TASK DETAILS:
Rewrite the items below, changing "GUI agent" to "interface agent" and leaving all other text untouched.
+--
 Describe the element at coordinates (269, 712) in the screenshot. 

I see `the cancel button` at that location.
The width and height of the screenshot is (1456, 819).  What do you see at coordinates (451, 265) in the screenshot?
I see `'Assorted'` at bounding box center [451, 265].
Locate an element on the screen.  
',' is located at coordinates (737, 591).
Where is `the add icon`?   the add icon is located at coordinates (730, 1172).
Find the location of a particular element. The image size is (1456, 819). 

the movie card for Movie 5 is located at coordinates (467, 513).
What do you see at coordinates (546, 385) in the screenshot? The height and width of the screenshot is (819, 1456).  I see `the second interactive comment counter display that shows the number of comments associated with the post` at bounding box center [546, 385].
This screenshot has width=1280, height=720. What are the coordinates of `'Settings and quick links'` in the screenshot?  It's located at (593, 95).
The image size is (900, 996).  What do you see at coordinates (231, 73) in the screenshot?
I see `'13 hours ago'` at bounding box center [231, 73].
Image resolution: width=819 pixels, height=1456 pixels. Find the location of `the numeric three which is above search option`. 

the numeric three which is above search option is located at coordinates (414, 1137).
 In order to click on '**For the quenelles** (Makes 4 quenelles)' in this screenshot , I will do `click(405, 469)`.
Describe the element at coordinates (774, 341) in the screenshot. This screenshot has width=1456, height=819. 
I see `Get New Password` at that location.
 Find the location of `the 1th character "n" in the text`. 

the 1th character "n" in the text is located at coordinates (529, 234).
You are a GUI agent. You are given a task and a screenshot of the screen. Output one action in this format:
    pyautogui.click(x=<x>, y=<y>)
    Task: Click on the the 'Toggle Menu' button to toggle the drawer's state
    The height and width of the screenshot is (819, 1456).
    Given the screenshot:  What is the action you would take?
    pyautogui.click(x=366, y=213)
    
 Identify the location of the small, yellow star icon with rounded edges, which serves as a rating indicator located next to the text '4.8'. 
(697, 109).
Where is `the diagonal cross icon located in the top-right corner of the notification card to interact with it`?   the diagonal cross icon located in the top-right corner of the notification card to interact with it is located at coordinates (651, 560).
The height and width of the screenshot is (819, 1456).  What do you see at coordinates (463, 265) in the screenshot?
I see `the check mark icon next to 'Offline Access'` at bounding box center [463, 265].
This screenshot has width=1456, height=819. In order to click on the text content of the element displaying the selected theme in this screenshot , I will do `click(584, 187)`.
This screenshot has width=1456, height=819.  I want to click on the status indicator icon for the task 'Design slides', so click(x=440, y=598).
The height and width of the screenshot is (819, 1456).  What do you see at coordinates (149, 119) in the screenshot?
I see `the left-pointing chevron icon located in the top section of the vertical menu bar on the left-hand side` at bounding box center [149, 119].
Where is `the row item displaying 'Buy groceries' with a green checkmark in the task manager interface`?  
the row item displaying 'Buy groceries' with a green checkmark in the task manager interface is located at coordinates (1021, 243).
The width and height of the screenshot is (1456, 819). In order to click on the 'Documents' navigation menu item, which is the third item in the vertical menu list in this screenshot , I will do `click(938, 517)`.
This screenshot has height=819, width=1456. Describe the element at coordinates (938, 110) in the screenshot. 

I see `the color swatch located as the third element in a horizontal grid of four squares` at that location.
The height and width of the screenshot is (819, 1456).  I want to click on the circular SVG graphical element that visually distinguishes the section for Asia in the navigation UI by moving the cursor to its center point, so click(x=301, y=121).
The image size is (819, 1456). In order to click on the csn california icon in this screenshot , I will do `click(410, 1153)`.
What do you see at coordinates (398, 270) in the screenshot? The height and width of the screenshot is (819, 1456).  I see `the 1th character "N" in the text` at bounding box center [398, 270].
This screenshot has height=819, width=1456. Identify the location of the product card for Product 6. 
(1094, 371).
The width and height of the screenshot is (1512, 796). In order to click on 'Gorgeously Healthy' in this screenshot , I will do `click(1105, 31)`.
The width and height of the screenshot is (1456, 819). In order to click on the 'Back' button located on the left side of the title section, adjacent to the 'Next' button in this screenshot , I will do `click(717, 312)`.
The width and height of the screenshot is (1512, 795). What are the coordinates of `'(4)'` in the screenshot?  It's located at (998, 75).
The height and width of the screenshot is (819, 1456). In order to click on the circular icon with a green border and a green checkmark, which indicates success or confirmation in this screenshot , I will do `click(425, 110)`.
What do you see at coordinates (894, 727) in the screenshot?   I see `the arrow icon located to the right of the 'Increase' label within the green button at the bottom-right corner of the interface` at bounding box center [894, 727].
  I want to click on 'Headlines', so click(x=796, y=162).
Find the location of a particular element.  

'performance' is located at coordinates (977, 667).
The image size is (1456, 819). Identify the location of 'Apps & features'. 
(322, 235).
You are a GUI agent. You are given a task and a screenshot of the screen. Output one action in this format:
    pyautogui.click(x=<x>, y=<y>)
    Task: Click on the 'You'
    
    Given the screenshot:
+--
OUTPUT OF THE TASK:
 Describe the element at coordinates (269, 712) in the screenshot. 

I see `the cancel button` at that location.
The width and height of the screenshot is (1456, 819).  What do you see at coordinates (451, 265) in the screenshot?
I see `'Assorted'` at bounding box center [451, 265].
Locate an element on the screen.  
',' is located at coordinates (737, 591).
Where is `the add icon`?   the add icon is located at coordinates (730, 1172).
Find the location of a particular element. The image size is (1456, 819). 

the movie card for Movie 5 is located at coordinates (467, 513).
What do you see at coordinates (546, 385) in the screenshot? The height and width of the screenshot is (819, 1456).  I see `the second interactive comment counter display that shows the number of comments associated with the post` at bounding box center [546, 385].
This screenshot has width=1280, height=720. What are the coordinates of `'Settings and quick links'` in the screenshot?  It's located at (593, 95).
The image size is (900, 996).  What do you see at coordinates (231, 73) in the screenshot?
I see `'13 hours ago'` at bounding box center [231, 73].
Image resolution: width=819 pixels, height=1456 pixels. Find the location of `the numeric three which is above search option`. 

the numeric three which is above search option is located at coordinates (414, 1137).
 In order to click on '**For the quenelles** (Makes 4 quenelles)' in this screenshot , I will do `click(405, 469)`.
Describe the element at coordinates (774, 341) in the screenshot. This screenshot has width=1456, height=819. 
I see `Get New Password` at that location.
 Find the location of `the 1th character "n" in the text`. 

the 1th character "n" in the text is located at coordinates (529, 234).
You are a interface agent. You are given a task and a screenshot of the screen. Output one action in this format:
    pyautogui.click(x=<x>, y=<y>)
    Task: Click on the the 'Toggle Menu' button to toggle the drawer's state
    The height and width of the screenshot is (819, 1456).
    Given the screenshot:  What is the action you would take?
    pyautogui.click(x=366, y=213)
    
 Identify the location of the small, yellow star icon with rounded edges, which serves as a rating indicator located next to the text '4.8'. 
(697, 109).
Where is `the diagonal cross icon located in the top-right corner of the notification card to interact with it`?   the diagonal cross icon located in the top-right corner of the notification card to interact with it is located at coordinates (651, 560).
The height and width of the screenshot is (819, 1456).  What do you see at coordinates (463, 265) in the screenshot?
I see `the check mark icon next to 'Offline Access'` at bounding box center [463, 265].
This screenshot has width=1456, height=819. In order to click on the text content of the element displaying the selected theme in this screenshot , I will do `click(584, 187)`.
This screenshot has width=1456, height=819.  I want to click on the status indicator icon for the task 'Design slides', so click(x=440, y=598).
The height and width of the screenshot is (819, 1456).  What do you see at coordinates (149, 119) in the screenshot?
I see `the left-pointing chevron icon located in the top section of the vertical menu bar on the left-hand side` at bounding box center [149, 119].
Where is `the row item displaying 'Buy groceries' with a green checkmark in the task manager interface`?  
the row item displaying 'Buy groceries' with a green checkmark in the task manager interface is located at coordinates (1021, 243).
The width and height of the screenshot is (1456, 819). In order to click on the 'Documents' navigation menu item, which is the third item in the vertical menu list in this screenshot , I will do `click(938, 517)`.
This screenshot has height=819, width=1456. Describe the element at coordinates (938, 110) in the screenshot. 

I see `the color swatch located as the third element in a horizontal grid of four squares` at that location.
The height and width of the screenshot is (819, 1456).  I want to click on the circular SVG graphical element that visually distinguishes the section for Asia in the navigation UI by moving the cursor to its center point, so click(x=301, y=121).
The image size is (819, 1456). In order to click on the csn california icon in this screenshot , I will do `click(410, 1153)`.
What do you see at coordinates (398, 270) in the screenshot? The height and width of the screenshot is (819, 1456).  I see `the 1th character "N" in the text` at bounding box center [398, 270].
This screenshot has height=819, width=1456. Identify the location of the product card for Product 6. 
(1094, 371).
The width and height of the screenshot is (1512, 796). In order to click on 'Gorgeously Healthy' in this screenshot , I will do `click(1105, 31)`.
The width and height of the screenshot is (1456, 819). In order to click on the 'Back' button located on the left side of the title section, adjacent to the 'Next' button in this screenshot , I will do `click(717, 312)`.
The width and height of the screenshot is (1512, 795). What are the coordinates of `'(4)'` in the screenshot?  It's located at (998, 75).
The height and width of the screenshot is (819, 1456). In order to click on the circular icon with a green border and a green checkmark, which indicates success or confirmation in this screenshot , I will do `click(425, 110)`.
What do you see at coordinates (894, 727) in the screenshot?   I see `the arrow icon located to the right of the 'Increase' label within the green button at the bottom-right corner of the interface` at bounding box center [894, 727].
  I want to click on 'Headlines', so click(x=796, y=162).
Find the location of a particular element.  

'performance' is located at coordinates (977, 667).
The image size is (1456, 819). Identify the location of 'Apps & features'. 
(322, 235).
You are a interface agent. You are given a task and a screenshot of the screen. Output one action in this format:
    pyautogui.click(x=<x>, y=<y>)
    Task: Click on the 'You'
    
    Given the screenshot:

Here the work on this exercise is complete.